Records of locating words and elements
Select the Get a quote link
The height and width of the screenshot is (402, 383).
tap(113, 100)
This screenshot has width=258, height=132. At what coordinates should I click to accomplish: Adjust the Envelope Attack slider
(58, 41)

▸ WHAT IS EXPECTED
Reproduce the stretch from the line containing "This screenshot has" through the end of the lines, swapping "slider" for "knob" and leaving everything else unchanged.

▸ THE RESPONSE
This screenshot has width=258, height=132. At what coordinates should I click to accomplish: Adjust the Envelope Attack knob
(58, 41)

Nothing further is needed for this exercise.